Unraveling Cenozoic climate and tectonics in western North America using lake sediments
March 17th (Tuesday), 6 p.m., Teton Co. Library Auditorium – Open to Public. Presentation: “Unraveling Cenozoic climate and tectonics in western North America using lake sediments”, Presented by Daniel Enrique Ibarra, UC Berkeley.

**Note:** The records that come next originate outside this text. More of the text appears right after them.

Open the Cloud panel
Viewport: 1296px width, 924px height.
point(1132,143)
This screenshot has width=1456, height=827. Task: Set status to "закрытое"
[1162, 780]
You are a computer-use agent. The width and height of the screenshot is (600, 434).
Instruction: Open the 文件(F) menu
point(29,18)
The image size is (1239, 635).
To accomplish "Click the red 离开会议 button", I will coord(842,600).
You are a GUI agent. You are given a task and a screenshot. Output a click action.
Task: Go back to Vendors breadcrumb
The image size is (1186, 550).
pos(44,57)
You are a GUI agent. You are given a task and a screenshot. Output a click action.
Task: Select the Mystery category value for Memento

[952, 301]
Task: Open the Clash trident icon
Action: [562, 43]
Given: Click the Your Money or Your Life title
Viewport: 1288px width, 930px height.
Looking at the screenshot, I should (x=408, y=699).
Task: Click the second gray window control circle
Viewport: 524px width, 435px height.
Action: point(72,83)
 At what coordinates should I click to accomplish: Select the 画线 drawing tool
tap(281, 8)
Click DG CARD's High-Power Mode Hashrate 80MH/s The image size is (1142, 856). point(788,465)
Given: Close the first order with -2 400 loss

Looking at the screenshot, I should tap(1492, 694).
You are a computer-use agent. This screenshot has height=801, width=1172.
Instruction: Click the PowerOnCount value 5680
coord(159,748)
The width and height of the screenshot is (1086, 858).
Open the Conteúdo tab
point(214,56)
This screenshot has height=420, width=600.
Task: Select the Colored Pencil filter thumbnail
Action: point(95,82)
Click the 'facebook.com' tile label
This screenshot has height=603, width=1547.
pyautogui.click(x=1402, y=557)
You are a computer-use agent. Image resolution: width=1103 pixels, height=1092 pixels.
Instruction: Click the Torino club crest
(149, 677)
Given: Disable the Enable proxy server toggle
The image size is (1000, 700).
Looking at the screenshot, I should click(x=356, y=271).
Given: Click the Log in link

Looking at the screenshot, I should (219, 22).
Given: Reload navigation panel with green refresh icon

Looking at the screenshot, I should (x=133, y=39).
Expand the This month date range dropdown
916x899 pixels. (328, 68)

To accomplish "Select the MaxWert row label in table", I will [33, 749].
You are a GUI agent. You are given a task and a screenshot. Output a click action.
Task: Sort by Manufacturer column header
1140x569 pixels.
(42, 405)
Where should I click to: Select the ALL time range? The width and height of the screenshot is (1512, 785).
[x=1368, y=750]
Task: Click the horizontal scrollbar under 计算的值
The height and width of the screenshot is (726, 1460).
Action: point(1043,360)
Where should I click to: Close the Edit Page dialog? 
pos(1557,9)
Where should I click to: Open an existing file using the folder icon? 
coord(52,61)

Terrestrial basins host important archives used to reconstruct both surface elevation and past hydroclimate in western North America. Importantly, lacustrine deposits in these basins suggest wetter conditions during both colder- and warmer-than-present periods in the past, and the north to south growth of the Rocky Mountains since the retreat of the Cretaceous seaway. To quantify hydrologic changes and past surface elevations I model the size distribution of lakes, make geochemical analyses of terrestrial sediments and compile maps of isotope measurements from key time periods. Examples will include: 1) measurements showing Cenozoic drying of the John Day Fossil Beds National Monument region; 2) stable isotope analyses of kaolinite samples from the gold-bearing Eocene river gravels in the northern Sierra Nevada; and 3) new triple oxygen and clumped isotope measurements on lacustrine chert and carbonates from the Eocene Green River Formation in the Flagstaff Basin, Utah. In carrying out these analyses I demonstrate that the tectonic evolution and long-term cooling over the Cenozoic shape the landscape we observe today in the North American Cordillera.